**PASSAGE:**
The baseball world lost a great talent and even better person late Tuesday night as beloved New York Yankees legend Yogi Berra died at the age of 90. Berra’s death was first reported by the Yogi Berra Museum Twitter account.
Berra’s career rivals that of anyone who has played in the Majors as the Hall of Famer was part of 13 Yankees teams to reach the World Series, and he’s a 10-time world champion. Additionally, Berra was named an All-Star in 15 consecutive seasons, and in 1999 he was among the 100 players selected to MLB’s All-Century team.
“Yogi was such a great inspiration for so many people and treated everyone with respect and kindness. He epitomized what it really meant to be a New York Yankee. His legendary achievements on the field was only outdone by his humility off the field. It’s been an honor to call you a friend, we will all miss you Yogi,” Los Angeles Dodgers manager Don Mattingly said in a released statement.
Mattingly spent the entirety of his 14-year career with the Yankees and wears No. 8 as tribute to Berra. Former Dodgers manager Tommy Lasorda also offered kind words on the Hall of Famer’s passing. “Yogi was a very dear friend of mine. God is going to meet Yogi in heaven. We will truly miss him,” he said.

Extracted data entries
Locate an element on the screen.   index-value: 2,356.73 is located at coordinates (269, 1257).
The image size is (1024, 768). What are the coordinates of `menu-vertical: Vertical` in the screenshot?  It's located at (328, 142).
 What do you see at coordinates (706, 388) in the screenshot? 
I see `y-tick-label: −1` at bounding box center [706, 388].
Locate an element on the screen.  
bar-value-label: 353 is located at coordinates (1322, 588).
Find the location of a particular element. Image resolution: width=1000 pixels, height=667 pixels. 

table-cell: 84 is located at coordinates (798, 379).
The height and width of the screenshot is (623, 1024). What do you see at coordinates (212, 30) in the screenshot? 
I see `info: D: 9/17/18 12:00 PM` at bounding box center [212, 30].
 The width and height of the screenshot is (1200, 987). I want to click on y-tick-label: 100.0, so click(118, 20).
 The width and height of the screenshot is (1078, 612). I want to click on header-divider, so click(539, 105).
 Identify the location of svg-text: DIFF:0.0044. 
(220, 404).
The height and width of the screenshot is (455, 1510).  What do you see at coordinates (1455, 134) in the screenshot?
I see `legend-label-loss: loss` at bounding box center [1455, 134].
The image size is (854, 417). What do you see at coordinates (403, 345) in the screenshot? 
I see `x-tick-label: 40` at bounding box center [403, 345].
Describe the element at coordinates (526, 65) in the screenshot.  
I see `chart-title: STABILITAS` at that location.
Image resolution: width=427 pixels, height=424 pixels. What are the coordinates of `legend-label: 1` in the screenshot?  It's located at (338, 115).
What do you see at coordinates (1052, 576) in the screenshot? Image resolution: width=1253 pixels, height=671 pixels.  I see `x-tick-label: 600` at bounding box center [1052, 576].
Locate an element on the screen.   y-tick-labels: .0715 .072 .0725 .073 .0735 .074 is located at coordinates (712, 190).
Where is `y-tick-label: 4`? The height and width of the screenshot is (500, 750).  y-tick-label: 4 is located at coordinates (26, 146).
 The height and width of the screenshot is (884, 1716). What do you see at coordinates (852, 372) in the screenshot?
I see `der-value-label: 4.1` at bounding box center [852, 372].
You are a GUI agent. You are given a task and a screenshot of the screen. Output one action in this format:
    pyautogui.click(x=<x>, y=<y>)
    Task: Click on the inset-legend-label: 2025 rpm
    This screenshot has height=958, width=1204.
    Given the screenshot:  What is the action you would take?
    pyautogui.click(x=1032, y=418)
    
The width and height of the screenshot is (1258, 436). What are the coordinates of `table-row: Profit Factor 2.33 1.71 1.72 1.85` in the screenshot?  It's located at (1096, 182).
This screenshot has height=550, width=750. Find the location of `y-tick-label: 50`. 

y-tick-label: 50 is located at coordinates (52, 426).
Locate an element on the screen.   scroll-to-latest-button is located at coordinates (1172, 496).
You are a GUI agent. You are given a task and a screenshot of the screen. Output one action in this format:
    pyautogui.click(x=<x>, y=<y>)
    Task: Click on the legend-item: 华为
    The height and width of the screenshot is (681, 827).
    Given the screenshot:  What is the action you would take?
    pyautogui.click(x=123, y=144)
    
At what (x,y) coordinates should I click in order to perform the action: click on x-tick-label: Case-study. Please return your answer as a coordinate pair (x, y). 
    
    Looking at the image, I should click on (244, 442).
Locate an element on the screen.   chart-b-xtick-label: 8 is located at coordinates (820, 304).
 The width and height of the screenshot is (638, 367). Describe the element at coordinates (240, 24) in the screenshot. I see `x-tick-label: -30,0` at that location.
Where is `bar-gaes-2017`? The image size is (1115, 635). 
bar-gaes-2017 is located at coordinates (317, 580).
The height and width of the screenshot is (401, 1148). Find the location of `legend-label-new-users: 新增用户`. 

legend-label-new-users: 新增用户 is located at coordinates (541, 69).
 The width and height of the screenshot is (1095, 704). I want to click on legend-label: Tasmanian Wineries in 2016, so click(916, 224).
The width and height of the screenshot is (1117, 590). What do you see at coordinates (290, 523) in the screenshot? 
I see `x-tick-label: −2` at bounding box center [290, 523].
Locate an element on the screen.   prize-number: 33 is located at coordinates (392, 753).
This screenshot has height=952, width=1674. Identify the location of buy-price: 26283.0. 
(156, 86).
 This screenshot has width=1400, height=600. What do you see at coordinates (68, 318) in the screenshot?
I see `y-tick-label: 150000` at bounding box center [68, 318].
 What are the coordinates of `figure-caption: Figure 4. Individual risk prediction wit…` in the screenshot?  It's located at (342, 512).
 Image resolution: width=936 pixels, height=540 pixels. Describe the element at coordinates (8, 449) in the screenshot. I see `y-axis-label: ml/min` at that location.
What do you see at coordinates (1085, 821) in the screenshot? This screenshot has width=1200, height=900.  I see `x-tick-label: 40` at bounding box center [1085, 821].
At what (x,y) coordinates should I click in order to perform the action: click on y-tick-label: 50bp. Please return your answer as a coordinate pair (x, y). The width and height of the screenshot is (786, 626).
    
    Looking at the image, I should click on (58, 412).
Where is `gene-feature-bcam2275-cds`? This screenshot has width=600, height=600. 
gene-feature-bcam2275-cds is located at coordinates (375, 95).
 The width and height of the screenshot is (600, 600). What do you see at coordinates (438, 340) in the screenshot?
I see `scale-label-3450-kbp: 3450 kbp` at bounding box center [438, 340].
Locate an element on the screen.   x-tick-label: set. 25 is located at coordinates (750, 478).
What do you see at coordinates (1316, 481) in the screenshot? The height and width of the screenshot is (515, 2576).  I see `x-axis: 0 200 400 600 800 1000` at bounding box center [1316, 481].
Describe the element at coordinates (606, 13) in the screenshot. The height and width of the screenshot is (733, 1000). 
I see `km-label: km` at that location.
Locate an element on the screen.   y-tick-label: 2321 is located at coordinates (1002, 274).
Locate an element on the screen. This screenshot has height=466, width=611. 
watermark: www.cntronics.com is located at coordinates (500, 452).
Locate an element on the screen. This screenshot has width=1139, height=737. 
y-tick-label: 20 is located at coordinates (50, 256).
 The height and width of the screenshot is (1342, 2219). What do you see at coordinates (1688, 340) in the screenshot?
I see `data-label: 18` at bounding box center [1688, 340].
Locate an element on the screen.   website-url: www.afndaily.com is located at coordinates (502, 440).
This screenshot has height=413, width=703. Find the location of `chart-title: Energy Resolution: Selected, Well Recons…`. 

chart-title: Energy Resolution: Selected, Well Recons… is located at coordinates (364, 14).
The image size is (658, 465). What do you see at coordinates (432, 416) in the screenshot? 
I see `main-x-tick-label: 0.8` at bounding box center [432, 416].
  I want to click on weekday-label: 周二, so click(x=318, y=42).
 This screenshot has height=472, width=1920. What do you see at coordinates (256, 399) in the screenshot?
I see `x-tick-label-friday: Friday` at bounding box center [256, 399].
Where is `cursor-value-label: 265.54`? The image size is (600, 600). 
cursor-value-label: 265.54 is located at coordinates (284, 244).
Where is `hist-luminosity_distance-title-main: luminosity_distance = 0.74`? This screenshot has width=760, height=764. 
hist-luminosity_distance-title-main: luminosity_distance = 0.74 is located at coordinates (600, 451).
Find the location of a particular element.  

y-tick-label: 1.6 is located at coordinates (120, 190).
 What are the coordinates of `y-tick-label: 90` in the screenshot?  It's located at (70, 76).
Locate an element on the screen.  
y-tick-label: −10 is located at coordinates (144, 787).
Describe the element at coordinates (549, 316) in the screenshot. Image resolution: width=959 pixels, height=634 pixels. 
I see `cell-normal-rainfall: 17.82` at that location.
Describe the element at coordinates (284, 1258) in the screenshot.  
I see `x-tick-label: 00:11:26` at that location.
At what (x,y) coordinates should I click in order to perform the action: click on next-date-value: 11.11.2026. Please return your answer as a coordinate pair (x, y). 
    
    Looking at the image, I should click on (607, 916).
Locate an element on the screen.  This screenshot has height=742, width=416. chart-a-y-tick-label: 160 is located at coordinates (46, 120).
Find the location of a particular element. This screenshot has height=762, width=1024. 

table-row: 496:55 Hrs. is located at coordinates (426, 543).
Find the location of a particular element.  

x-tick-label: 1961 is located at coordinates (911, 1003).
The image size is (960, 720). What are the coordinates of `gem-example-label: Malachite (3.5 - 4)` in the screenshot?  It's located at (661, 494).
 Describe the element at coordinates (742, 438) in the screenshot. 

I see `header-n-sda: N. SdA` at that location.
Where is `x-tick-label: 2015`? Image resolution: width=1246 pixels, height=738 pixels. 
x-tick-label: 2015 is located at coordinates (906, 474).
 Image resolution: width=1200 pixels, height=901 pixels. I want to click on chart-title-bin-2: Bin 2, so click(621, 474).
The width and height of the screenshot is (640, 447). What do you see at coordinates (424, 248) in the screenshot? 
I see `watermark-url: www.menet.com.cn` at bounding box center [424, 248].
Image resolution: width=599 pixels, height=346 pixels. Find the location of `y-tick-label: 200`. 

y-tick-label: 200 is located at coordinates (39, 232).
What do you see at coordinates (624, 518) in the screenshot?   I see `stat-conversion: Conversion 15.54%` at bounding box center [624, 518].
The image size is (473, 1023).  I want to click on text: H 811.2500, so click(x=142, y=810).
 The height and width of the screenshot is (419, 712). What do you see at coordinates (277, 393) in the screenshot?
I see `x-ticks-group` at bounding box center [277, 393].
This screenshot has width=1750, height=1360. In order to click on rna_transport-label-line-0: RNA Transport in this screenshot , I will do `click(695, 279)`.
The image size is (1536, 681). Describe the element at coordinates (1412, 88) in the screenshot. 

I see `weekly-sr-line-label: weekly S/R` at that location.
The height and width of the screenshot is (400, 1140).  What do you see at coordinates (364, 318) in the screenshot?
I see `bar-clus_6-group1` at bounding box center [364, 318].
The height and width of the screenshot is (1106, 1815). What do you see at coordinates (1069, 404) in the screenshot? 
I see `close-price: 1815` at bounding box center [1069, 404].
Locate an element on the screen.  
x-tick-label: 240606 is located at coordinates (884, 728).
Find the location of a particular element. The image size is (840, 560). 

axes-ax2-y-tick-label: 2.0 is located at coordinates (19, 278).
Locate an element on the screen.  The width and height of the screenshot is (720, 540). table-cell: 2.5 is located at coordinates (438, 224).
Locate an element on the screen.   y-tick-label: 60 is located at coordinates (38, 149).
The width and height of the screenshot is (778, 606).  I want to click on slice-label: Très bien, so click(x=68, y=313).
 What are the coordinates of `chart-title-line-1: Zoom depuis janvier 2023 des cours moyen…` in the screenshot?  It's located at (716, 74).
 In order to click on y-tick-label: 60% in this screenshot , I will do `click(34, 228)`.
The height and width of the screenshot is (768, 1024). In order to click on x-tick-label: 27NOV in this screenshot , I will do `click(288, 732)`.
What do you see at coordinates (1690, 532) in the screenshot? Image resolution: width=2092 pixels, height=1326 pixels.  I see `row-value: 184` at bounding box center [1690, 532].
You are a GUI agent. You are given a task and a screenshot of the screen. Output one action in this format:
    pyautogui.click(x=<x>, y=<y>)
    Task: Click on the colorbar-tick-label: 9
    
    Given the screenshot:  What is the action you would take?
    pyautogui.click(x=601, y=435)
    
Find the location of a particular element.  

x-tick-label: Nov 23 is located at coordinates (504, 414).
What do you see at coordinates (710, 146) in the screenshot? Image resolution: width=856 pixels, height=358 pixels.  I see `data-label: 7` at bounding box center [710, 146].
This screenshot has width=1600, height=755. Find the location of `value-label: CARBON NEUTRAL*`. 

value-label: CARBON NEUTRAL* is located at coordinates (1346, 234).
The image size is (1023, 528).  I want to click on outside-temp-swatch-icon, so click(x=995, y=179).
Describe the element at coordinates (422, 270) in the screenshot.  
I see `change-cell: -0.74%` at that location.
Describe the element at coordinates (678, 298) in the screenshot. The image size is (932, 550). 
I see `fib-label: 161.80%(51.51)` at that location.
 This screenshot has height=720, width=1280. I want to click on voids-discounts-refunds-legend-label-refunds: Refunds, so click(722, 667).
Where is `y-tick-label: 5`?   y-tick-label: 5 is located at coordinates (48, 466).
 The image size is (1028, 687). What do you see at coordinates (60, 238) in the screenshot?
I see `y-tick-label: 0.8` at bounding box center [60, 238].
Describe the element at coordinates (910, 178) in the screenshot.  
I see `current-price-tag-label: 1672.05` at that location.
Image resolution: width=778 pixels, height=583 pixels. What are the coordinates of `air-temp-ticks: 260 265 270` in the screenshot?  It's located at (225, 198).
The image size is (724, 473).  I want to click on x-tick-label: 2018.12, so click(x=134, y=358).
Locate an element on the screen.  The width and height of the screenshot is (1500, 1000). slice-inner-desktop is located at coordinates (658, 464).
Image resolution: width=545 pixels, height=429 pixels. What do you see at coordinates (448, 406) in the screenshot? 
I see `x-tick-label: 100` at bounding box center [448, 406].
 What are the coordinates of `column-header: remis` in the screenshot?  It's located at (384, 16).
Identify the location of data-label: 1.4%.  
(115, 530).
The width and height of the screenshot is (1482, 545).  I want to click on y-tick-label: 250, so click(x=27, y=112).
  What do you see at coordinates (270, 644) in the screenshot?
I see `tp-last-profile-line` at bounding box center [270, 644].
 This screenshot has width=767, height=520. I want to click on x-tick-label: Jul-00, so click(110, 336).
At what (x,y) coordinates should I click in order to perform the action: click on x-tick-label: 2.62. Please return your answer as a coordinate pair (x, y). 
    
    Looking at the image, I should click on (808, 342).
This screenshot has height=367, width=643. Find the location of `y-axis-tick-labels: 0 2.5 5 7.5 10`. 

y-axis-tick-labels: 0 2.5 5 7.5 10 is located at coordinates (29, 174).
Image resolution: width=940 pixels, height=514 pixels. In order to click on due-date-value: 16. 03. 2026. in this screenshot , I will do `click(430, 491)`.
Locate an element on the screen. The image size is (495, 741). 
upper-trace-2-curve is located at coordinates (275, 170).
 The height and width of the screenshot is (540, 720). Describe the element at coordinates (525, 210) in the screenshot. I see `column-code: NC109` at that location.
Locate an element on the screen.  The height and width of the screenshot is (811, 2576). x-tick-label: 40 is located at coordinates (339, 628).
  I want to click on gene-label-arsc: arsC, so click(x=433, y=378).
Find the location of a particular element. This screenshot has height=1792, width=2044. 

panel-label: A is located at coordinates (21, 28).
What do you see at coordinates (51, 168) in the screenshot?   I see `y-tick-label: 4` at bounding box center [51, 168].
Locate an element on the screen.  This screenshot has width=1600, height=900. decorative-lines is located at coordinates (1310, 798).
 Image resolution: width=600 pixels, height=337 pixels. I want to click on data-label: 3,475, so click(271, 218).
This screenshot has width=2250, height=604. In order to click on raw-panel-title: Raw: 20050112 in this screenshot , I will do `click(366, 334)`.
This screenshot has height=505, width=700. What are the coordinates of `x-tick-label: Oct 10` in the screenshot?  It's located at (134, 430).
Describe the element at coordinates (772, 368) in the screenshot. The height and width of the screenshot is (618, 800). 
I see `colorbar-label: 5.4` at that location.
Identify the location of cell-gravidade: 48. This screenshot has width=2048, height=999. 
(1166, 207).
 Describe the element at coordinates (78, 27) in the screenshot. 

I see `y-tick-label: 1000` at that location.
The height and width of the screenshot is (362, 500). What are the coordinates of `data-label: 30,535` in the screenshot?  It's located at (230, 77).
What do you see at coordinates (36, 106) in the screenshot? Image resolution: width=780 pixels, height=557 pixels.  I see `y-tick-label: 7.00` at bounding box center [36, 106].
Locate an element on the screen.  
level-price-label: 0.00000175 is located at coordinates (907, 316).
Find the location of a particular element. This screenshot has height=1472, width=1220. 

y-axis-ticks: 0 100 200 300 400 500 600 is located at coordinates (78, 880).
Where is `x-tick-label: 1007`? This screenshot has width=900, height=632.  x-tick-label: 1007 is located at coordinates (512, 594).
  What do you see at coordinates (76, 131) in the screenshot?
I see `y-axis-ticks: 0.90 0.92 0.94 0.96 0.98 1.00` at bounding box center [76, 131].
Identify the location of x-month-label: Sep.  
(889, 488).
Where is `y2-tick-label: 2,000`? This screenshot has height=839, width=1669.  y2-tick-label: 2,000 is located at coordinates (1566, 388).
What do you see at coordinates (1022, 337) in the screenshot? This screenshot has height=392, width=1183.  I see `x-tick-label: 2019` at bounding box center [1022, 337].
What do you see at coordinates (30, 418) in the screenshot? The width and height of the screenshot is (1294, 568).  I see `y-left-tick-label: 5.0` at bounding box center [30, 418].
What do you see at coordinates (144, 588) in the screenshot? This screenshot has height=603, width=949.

**ACTIVITIES:**
#1 Revise the Yogi Berra article from "Berra’s career rivals" to "a released statement.", inclusive, writing "Fall Classic" wherever "World Series" appears.
#2 Pick up the article on Yogi Berra's death after its final sentence and keep writing it.

**RESPONSE LIST:**
#1
Berra’s career rivals that of anyone who has played in the Majors as the Hall of Famer was part of 13 Yankees teams to reach the Fall Classic, and he’s a 10-time world champion. Additionally, Berra was named an All-Star in 15 consecutive seasons, and in 1999 he was among the 100 players selected to MLB’s All-Century team.
“Yogi was such a great inspiration for so many people and treated everyone with respect and kindness. He epitomized what it really meant to be a New York Yankee. His legendary achievements on the field was only outdone by his humility off the field. It’s been an honor to call you a friend, we will all miss you Yogi,” Los Angeles Dodgers manager Don Mattingly said in a released statement.

#2
Considering Berra’s quick wit, Brandon McCarthy believes the catcher didn’t pass without a final clever saying:
I choose to believe that his last words were a doozy #Yogi
— Brandon McCarthy (@BMcCarthy32) September 23, 2015
Dodgers third baseman Justin Turner expressed sadness over the loss of such a positive and respected figure:
RIP to Baseball Legend #YogiBerra #8. Sad night for the baseball world to lose such a great representation of the game we all love.
— Justin Turner (@redturn2) September 23, 2015
Relief pitcher Chris Hatcher also shared his thoughts:
To land on D-Day, then have a hof career. We lost a baseball lifer today. You have my utmost respect. Hats off to you #YogiBerra
— Chris Hatcher (@handlebars41) September 23, 2015
The Yankees, other professional athletes and organizations have been among those to pay tribute to Berra on social media. He finished his career batting .285 with 358 home runs and 1,430 RBIs. Seemingly never at a loss for words, Berra’s humility and countless quotes will live on in infamy.